### TASK GOAL
Each entry that follows is to be retyped exactly. Pictures do not belong in the copy.

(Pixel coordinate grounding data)
┄┄┄┄┄┄┄┄┄┄┄┄┄┄┄┄┄┄┄┄

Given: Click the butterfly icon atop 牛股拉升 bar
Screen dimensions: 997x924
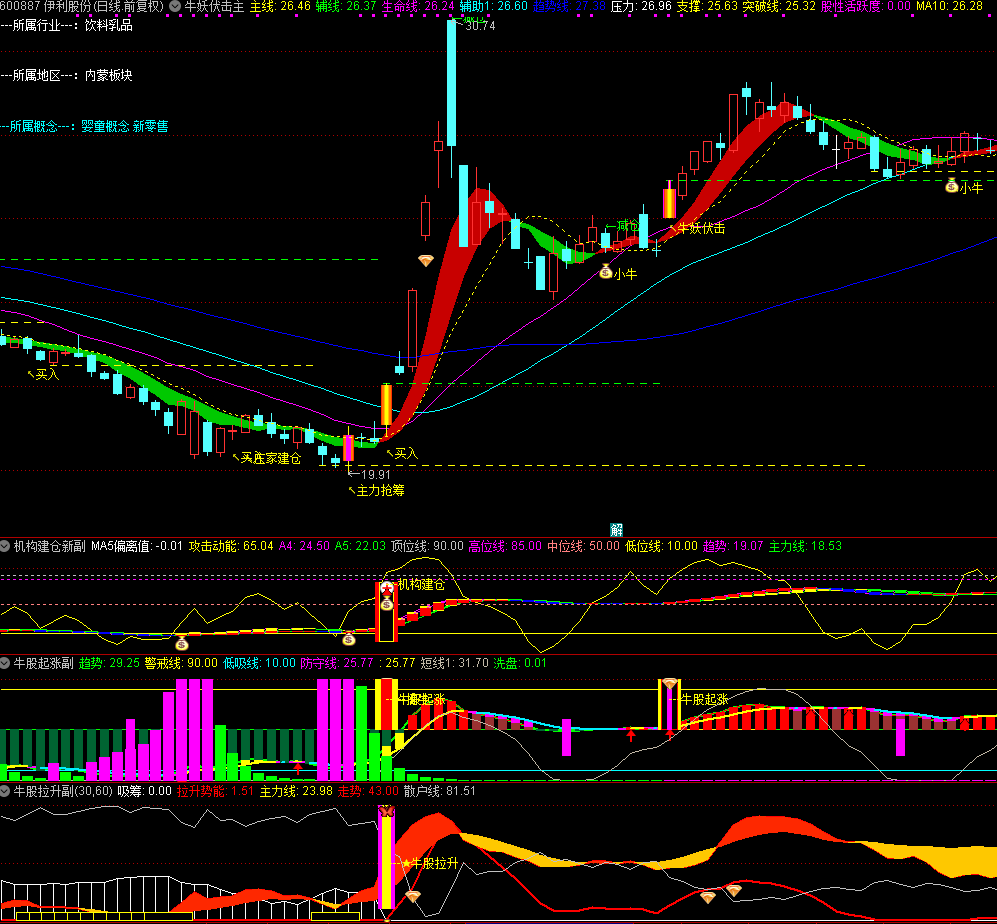Looking at the screenshot, I should click(386, 811).
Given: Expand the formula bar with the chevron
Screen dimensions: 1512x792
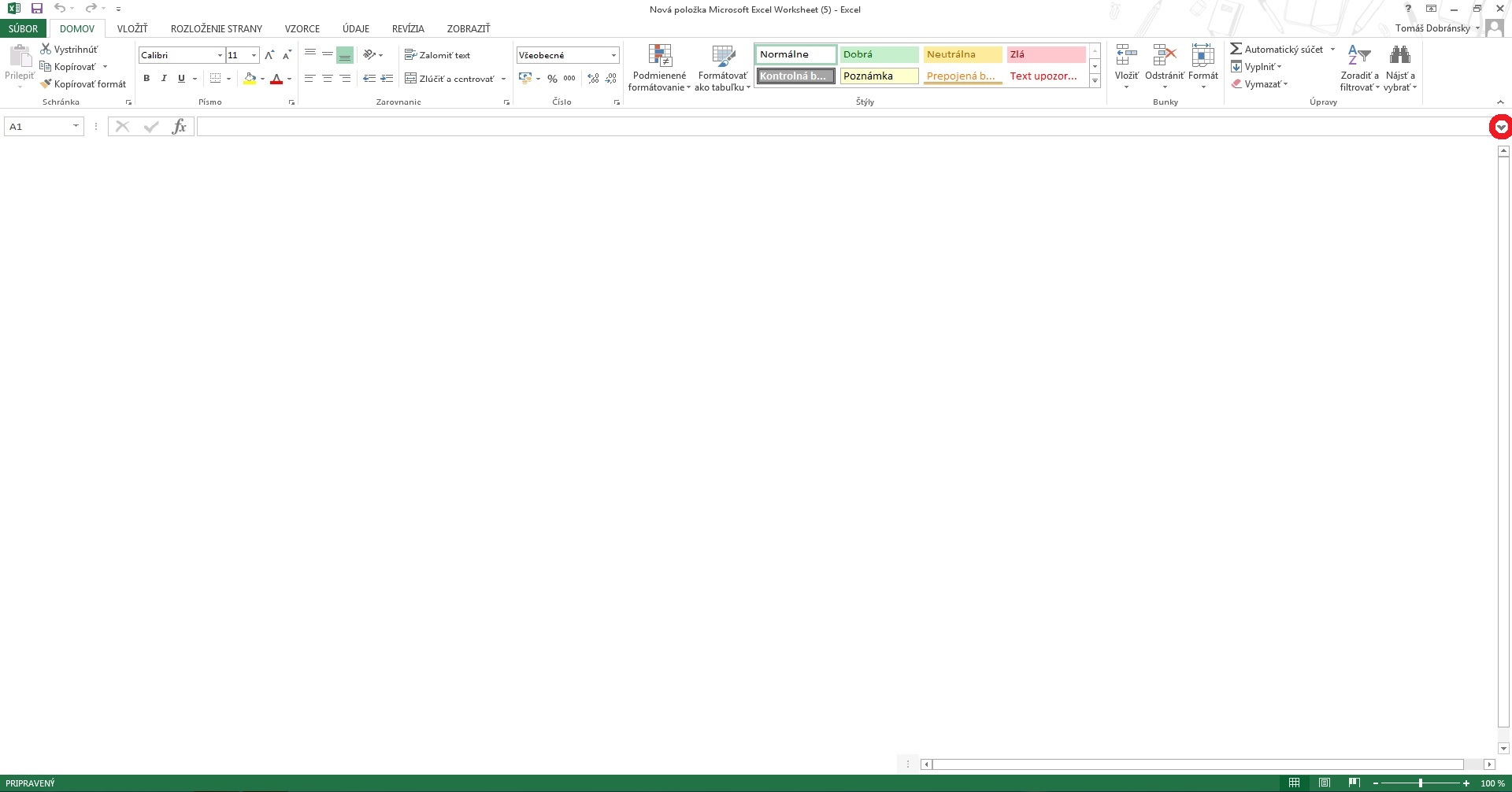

┄┄┄┄┄┄┄┄┄┄┄┄┄┄┄┄┄┄┄┄

### TASK RESULT
Given: Click the butterfly icon atop 牛股拉升 bar
Screen dimensions: 997x924
Looking at the screenshot, I should click(386, 811).
Given: Expand the formula bar with the chevron
Screen dimensions: 1512x792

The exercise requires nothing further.